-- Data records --
*-*-*
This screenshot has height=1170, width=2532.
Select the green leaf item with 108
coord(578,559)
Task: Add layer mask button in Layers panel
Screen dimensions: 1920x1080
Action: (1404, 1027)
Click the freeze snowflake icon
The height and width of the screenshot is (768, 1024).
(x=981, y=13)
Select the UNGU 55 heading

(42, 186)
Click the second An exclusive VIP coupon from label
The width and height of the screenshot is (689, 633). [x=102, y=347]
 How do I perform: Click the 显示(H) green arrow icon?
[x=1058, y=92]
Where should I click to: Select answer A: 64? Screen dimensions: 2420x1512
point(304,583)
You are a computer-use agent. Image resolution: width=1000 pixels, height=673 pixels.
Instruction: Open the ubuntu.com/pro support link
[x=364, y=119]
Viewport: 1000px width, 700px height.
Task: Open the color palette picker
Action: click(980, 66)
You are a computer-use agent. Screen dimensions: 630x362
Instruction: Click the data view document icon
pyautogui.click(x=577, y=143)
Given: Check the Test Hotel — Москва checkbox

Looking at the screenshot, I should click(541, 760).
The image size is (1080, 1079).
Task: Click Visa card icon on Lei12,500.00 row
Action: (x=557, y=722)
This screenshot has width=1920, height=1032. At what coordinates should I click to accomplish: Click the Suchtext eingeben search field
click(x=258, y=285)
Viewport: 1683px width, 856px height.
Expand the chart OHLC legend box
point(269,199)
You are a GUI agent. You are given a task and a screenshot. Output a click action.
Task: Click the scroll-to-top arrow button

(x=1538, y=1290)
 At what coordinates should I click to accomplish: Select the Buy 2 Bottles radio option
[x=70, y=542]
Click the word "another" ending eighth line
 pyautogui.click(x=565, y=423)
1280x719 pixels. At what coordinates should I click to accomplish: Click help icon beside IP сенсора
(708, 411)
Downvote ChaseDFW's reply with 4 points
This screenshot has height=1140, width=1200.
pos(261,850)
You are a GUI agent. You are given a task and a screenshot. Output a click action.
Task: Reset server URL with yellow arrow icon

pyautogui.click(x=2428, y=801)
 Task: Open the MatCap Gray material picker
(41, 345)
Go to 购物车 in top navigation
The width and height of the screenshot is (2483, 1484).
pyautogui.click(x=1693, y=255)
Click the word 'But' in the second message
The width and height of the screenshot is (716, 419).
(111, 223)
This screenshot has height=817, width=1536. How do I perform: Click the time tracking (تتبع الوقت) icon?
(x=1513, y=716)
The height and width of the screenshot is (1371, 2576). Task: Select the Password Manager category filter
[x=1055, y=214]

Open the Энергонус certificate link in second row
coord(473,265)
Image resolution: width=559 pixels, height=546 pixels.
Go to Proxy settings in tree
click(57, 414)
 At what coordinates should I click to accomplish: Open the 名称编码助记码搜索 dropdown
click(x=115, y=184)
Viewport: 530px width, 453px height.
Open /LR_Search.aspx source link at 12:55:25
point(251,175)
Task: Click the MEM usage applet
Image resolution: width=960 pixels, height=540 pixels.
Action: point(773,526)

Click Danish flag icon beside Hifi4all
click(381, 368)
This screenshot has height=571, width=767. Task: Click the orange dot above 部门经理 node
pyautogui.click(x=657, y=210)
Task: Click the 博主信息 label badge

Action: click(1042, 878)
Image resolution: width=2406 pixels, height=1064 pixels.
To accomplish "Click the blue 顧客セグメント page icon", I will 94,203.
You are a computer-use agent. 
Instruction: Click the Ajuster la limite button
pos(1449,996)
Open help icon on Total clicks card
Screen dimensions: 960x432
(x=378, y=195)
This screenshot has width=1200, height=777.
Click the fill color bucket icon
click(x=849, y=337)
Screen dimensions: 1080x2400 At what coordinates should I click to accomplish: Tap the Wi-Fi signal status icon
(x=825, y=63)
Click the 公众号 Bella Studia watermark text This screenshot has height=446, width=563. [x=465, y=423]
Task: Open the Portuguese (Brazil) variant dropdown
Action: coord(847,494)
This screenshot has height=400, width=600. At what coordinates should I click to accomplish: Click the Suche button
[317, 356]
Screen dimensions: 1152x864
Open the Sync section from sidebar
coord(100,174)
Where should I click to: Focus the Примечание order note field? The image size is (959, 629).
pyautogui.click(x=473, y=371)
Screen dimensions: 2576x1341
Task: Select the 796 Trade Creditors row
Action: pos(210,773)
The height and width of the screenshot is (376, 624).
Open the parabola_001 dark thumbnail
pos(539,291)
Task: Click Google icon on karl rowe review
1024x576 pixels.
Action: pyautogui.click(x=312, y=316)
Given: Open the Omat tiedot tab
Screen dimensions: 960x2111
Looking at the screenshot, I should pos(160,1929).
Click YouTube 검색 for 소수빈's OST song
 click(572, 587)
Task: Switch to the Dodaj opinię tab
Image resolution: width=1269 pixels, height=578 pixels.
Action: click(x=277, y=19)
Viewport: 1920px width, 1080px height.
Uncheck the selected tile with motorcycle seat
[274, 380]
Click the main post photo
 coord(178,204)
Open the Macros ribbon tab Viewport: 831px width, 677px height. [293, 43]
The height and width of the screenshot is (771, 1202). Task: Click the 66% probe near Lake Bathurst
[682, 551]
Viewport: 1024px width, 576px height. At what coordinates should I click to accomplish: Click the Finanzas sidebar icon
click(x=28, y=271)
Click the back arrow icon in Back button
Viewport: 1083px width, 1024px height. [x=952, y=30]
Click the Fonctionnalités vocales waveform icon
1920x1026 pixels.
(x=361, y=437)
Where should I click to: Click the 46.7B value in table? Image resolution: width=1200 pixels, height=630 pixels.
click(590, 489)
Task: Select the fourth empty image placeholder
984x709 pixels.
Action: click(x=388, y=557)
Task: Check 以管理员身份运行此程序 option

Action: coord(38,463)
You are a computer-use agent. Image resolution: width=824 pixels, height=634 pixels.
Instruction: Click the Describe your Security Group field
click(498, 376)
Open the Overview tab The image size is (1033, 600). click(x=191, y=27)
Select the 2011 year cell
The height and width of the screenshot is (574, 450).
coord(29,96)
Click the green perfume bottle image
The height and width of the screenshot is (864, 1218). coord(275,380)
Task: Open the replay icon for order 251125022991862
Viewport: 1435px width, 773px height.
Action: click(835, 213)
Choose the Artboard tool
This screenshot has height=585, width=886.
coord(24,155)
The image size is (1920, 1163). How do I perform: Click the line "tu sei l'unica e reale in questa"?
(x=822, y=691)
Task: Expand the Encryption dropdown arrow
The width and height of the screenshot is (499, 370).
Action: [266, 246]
*-*-*
Rewrite the listing above with every "computer-use agent" switched to "desktop agent", leaving everything else unchanged.

-- SOLUTION TO THE PROBLEM --
This screenshot has height=1170, width=2532.
Select the green leaf item with 108
coord(578,559)
Task: Add layer mask button in Layers panel
Screen dimensions: 1920x1080
Action: (1404, 1027)
Click the freeze snowflake icon
The height and width of the screenshot is (768, 1024).
(x=981, y=13)
Select the UNGU 55 heading

(42, 186)
Click the second An exclusive VIP coupon from label
The width and height of the screenshot is (689, 633). [x=102, y=347]
 How do I perform: Click the 显示(H) green arrow icon?
[x=1058, y=92]
Where should I click to: Select answer A: 64? Screen dimensions: 2420x1512
point(304,583)
You are a desktop agent. Image resolution: width=1000 pixels, height=673 pixels.
Instruction: Open the ubuntu.com/pro support link
[x=364, y=119]
Viewport: 1000px width, 700px height.
Task: Open the color palette picker
Action: click(980, 66)
You are a desktop agent. Screen dimensions: 630x362
Instruction: Click the data view document icon
pyautogui.click(x=577, y=143)
Given: Check the Test Hotel — Москва checkbox

Looking at the screenshot, I should click(541, 760).
The image size is (1080, 1079).
Task: Click Visa card icon on Lei12,500.00 row
Action: (x=557, y=722)
This screenshot has width=1920, height=1032. At what coordinates should I click to accomplish: Click the Suchtext eingeben search field
click(x=258, y=285)
Viewport: 1683px width, 856px height.
Expand the chart OHLC legend box
point(269,199)
You are a GUI agent. You are given a task and a screenshot. Output a click action.
Task: Click the scroll-to-top arrow button

(x=1538, y=1290)
 At what coordinates should I click to accomplish: Select the Buy 2 Bottles radio option
[x=70, y=542]
Click the word "another" ending eighth line
 pyautogui.click(x=565, y=423)
1280x719 pixels. At what coordinates should I click to accomplish: Click help icon beside IP сенсора
(708, 411)
Downvote ChaseDFW's reply with 4 points
This screenshot has height=1140, width=1200.
pos(261,850)
You are a GUI agent. You are given a task and a screenshot. Output a click action.
Task: Reset server URL with yellow arrow icon

pyautogui.click(x=2428, y=801)
 Task: Open the MatCap Gray material picker
(41, 345)
Go to 购物车 in top navigation
The width and height of the screenshot is (2483, 1484).
pyautogui.click(x=1693, y=255)
Click the word 'But' in the second message
The width and height of the screenshot is (716, 419).
(111, 223)
This screenshot has height=817, width=1536. How do I perform: Click the time tracking (تتبع الوقت) icon?
(x=1513, y=716)
The height and width of the screenshot is (1371, 2576). Task: Select the Password Manager category filter
[x=1055, y=214]

Open the Энергонус certificate link in second row
coord(473,265)
Image resolution: width=559 pixels, height=546 pixels.
Go to Proxy settings in tree
click(57, 414)
 At what coordinates should I click to accomplish: Open the 名称编码助记码搜索 dropdown
click(x=115, y=184)
Viewport: 530px width, 453px height.
Open /LR_Search.aspx source link at 12:55:25
point(251,175)
Task: Click the MEM usage applet
Image resolution: width=960 pixels, height=540 pixels.
Action: point(773,526)

Click Danish flag icon beside Hifi4all
click(381, 368)
This screenshot has height=571, width=767. Task: Click the orange dot above 部门经理 node
pyautogui.click(x=657, y=210)
Task: Click the 博主信息 label badge

Action: click(1042, 878)
Image resolution: width=2406 pixels, height=1064 pixels.
To accomplish "Click the blue 顧客セグメント page icon", I will 94,203.
You are a desktop agent. 
Instruction: Click the Ajuster la limite button
pos(1449,996)
Open help icon on Total clicks card
Screen dimensions: 960x432
(x=378, y=195)
This screenshot has width=1200, height=777.
Click the fill color bucket icon
click(x=849, y=337)
Screen dimensions: 1080x2400 At what coordinates should I click to accomplish: Tap the Wi-Fi signal status icon
(x=825, y=63)
Click the 公众号 Bella Studia watermark text This screenshot has height=446, width=563. [x=465, y=423]
Task: Open the Portuguese (Brazil) variant dropdown
Action: coord(847,494)
This screenshot has height=400, width=600. At what coordinates should I click to accomplish: Click the Suche button
[317, 356]
Screen dimensions: 1152x864
Open the Sync section from sidebar
coord(100,174)
Where should I click to: Focus the Примечание order note field? The image size is (959, 629).
pyautogui.click(x=473, y=371)
Screen dimensions: 2576x1341
Task: Select the 796 Trade Creditors row
Action: pos(210,773)
The height and width of the screenshot is (376, 624).
Open the parabola_001 dark thumbnail
pos(539,291)
Task: Click Google icon on karl rowe review
1024x576 pixels.
Action: pyautogui.click(x=312, y=316)
Given: Open the Omat tiedot tab
Screen dimensions: 960x2111
Looking at the screenshot, I should pos(160,1929).
Click YouTube 검색 for 소수빈's OST song
 click(572, 587)
Task: Switch to the Dodaj opinię tab
Image resolution: width=1269 pixels, height=578 pixels.
Action: click(x=277, y=19)
Viewport: 1920px width, 1080px height.
Uncheck the selected tile with motorcycle seat
[274, 380]
Click the main post photo
 coord(178,204)
Open the Macros ribbon tab Viewport: 831px width, 677px height. [293, 43]
The height and width of the screenshot is (771, 1202). Task: Click the 66% probe near Lake Bathurst
[682, 551]
Viewport: 1024px width, 576px height. At what coordinates should I click to accomplish: Click the Finanzas sidebar icon
click(x=28, y=271)
Click the back arrow icon in Back button
Viewport: 1083px width, 1024px height. [x=952, y=30]
Click the Fonctionnalités vocales waveform icon
1920x1026 pixels.
(x=361, y=437)
Where should I click to: Click the 46.7B value in table? Image resolution: width=1200 pixels, height=630 pixels.
click(590, 489)
Task: Select the fourth empty image placeholder
984x709 pixels.
Action: click(x=388, y=557)
Task: Check 以管理员身份运行此程序 option

Action: coord(38,463)
You are a desktop agent. Image resolution: width=824 pixels, height=634 pixels.
Instruction: Click the Describe your Security Group field
click(498, 376)
Open the Overview tab The image size is (1033, 600). click(x=191, y=27)
Select the 2011 year cell
The height and width of the screenshot is (574, 450).
coord(29,96)
Click the green perfume bottle image
The height and width of the screenshot is (864, 1218). coord(275,380)
Task: Open the replay icon for order 251125022991862
Viewport: 1435px width, 773px height.
Action: click(835, 213)
Choose the Artboard tool
This screenshot has height=585, width=886.
coord(24,155)
The image size is (1920, 1163). How do I perform: Click the line "tu sei l'unica e reale in questa"?
(x=822, y=691)
Task: Expand the Encryption dropdown arrow
The width and height of the screenshot is (499, 370).
Action: [266, 246]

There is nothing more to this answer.